Read the basics of the template documentation at {{harvp}} (also covers {{sfnp}}, etc.). Crash course in common issues:

  • To cite multiple authors: {{harvp|Smith|Chen|Ocampo|2023|p=27}} or {{sfnp|Smith|Chen|Ocampo|2023|p=27}}. This may require cleanup of bad citations, such as those with no citation templating, or misuse of |author= or |authors= to dump multiple author names into one parameter. Switch to |last1=|first1=|last2=|first2=, or iff the article is consistently using Vancouver-style citations, switch to |vauthors= (which has to be formatted a specific way, e.g. |vauthors=Smith JB, Chen BC Jr, Ocampo P).
  • To cite mutiple pages: {{harvp|Smith|pp=27, 32–33, 170}} or {{sfnp|Smith|pp=27, 32–33, 170}} (While technically it's preferred to use |pp=, in the {{harvp}} or {{sfnp}}, for multiple pages, it actually works fine to just use |p= – it's more important to get rid of {{rp}} than to be ultra-precise with sfnp/harvp niceties. The template documentation claims that such a mismatch can cause breakage, but in pretty extensive testing so far, this has proven false. And there will be a regex search–replace detailed below to fix this anyway. [forthcoming].)
  • If there's no author name to use, you need to use some other meaningful string instead, e.g. publisher's name or acronym, or a key word from the title. This is done with |ref={{harvid}} inside the full-citation template, e.g.: {{cite web |title=Championship Rules |date=2015 |url= .... |publisher=United Underwater Basketweaving Federation |ref={{harvid|UUBF|2015}} }} and then cite this with {{harvp|UUBF|2015}} or {{sfnp|UUBF|2015}}. Do not abuse |author= to repeat the publisher name; use |ref= for its actual purpose.
    • The same technique can be used when a date is unknown but the author is named: |ref={{harvid|Smith|n.d.}}
    • It's also useful for shortening the name of a long organizational author; if you have something like {{cite web |last1=Lujan |first1=J. B. |author2=Ad-Hoc International Committee of Weasel-Shaving Standards |title=Mustelid Grooming Procedures |date=1998 |publisher=Animal Grooming Association ... }} you can add |ref={{harvid|Lujan|AHICWSS|1998}} and cite it with that short name.
  • If the same author has more than one publication in the same year, the conventional thing is to refer to them as, e.g., 2023a and 2023b. The simplest and clearest way to do this is again with |ref=, like so: |ref={{harvid|Smith|2023a}} (there is a different "legacy" way to do this, that operator-overloads the |year= parameter while simulaneously using |date= in the same citation, but this is confusing, obsolescent, and very likely to be broken by later editors). The |ref= parameter exists for good reasons, so please use it when it is called for.

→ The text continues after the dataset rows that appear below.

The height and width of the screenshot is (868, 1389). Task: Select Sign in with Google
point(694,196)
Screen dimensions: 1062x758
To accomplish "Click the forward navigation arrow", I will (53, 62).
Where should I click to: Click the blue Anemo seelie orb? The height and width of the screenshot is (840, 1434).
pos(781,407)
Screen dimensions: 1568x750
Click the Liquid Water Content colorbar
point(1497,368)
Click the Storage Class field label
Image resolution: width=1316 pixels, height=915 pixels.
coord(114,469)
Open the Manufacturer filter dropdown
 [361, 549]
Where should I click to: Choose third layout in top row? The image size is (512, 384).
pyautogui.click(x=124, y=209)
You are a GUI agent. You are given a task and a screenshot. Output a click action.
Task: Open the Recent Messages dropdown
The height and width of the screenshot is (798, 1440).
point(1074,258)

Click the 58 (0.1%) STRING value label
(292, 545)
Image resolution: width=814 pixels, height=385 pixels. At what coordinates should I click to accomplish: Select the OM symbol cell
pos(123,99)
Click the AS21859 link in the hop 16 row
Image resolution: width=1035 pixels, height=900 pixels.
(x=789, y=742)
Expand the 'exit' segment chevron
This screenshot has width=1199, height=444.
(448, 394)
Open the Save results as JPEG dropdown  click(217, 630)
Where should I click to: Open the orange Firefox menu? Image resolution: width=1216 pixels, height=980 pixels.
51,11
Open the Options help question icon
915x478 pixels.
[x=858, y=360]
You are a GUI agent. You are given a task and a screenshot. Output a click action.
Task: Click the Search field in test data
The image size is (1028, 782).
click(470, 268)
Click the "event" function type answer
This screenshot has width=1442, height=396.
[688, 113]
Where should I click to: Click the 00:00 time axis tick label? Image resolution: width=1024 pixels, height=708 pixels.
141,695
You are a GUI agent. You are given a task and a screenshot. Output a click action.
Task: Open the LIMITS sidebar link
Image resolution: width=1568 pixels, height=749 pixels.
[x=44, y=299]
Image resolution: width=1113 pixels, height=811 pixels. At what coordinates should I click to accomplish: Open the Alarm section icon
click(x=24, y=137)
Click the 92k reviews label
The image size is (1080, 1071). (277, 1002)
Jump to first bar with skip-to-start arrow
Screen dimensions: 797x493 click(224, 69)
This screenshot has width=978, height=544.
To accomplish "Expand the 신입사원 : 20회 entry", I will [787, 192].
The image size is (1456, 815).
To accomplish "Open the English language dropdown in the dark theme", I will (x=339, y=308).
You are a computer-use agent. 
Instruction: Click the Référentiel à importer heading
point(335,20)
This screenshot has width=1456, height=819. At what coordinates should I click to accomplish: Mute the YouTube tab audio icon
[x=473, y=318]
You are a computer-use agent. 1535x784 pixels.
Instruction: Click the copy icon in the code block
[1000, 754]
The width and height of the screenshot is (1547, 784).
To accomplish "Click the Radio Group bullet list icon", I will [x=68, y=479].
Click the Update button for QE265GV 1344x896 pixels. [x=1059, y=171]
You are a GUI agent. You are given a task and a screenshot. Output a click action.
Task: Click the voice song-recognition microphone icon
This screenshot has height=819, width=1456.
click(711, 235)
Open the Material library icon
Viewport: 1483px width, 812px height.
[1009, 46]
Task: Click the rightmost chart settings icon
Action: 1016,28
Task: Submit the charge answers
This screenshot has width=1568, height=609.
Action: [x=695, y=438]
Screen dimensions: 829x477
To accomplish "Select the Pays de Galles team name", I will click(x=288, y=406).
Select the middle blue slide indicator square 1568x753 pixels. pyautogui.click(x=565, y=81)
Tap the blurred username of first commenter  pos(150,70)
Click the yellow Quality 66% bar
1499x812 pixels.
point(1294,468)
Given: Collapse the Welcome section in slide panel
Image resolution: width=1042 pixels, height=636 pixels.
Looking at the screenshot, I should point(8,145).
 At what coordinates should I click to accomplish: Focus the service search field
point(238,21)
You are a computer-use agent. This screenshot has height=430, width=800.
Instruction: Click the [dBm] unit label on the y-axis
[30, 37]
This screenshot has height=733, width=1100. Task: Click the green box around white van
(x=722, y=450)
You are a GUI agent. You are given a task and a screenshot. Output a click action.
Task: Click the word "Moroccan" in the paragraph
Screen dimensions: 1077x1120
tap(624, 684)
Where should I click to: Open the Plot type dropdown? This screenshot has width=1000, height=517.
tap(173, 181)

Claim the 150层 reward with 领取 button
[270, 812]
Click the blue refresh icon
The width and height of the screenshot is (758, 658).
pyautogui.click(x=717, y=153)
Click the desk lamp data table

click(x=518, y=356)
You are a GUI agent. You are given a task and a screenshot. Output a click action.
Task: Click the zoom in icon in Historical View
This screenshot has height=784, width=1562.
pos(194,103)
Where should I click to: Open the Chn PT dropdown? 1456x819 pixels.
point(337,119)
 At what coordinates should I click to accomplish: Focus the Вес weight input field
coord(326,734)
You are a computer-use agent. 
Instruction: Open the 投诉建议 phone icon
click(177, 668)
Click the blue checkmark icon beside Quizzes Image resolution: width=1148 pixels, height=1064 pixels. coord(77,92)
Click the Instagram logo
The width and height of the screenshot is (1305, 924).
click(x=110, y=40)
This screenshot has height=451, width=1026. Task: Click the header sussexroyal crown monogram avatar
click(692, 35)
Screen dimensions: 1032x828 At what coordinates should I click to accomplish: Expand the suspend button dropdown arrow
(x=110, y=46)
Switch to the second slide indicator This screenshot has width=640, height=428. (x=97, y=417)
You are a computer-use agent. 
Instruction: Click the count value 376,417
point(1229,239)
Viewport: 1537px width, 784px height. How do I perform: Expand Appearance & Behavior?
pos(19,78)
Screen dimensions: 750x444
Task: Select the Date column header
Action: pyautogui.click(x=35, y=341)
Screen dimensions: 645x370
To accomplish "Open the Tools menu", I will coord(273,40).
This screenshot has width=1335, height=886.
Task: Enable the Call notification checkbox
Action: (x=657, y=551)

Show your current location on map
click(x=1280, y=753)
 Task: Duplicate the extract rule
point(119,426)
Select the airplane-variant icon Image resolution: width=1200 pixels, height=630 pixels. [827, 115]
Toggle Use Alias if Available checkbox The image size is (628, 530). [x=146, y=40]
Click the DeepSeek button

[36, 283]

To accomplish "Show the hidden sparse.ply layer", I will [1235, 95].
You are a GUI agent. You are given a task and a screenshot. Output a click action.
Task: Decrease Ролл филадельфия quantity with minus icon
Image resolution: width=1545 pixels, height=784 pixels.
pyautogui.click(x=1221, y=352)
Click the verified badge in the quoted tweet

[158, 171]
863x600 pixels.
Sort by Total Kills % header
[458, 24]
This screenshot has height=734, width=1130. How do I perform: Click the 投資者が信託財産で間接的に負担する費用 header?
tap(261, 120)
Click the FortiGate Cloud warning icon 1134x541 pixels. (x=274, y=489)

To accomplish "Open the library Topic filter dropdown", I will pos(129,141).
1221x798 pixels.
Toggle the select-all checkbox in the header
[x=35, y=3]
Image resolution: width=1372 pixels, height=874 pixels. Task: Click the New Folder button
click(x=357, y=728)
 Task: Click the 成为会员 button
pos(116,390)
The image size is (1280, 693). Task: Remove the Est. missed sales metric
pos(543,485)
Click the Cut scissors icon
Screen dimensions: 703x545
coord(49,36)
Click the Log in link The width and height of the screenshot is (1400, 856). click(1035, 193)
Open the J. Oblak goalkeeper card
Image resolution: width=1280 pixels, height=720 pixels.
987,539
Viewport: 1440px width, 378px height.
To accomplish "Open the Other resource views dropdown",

Dealing with list-defined references embedded inside a {{reflist}} or <references />

[edit]

[forthcoming]

Converting annotated or un-templated citations that use {{rp}}

[edit]

[forthcoming]

Using scripts and regular expressions to speed the conversion

[edit]

There is a powerful tool at your disposal: If you have Wikipedia's built-in editor enabled, click the > Advanced item in the top menu, and on the far right will appear an hour-glass icon for advanced in-page search and replace. This supports regular expressions (regex). They are complicated to learn, but you don't have to learn them in detail, just adapt the ones provided here. Select the "Treat search string as a regular expression" checkbox and turn off the other two options when using these. If you have replaced the built-in editor with wikEd (an advanced editor you can install via "Gadgets" in the Wikipedia "Preferences" menu), it also has a regex search feature. So does any good external text editor.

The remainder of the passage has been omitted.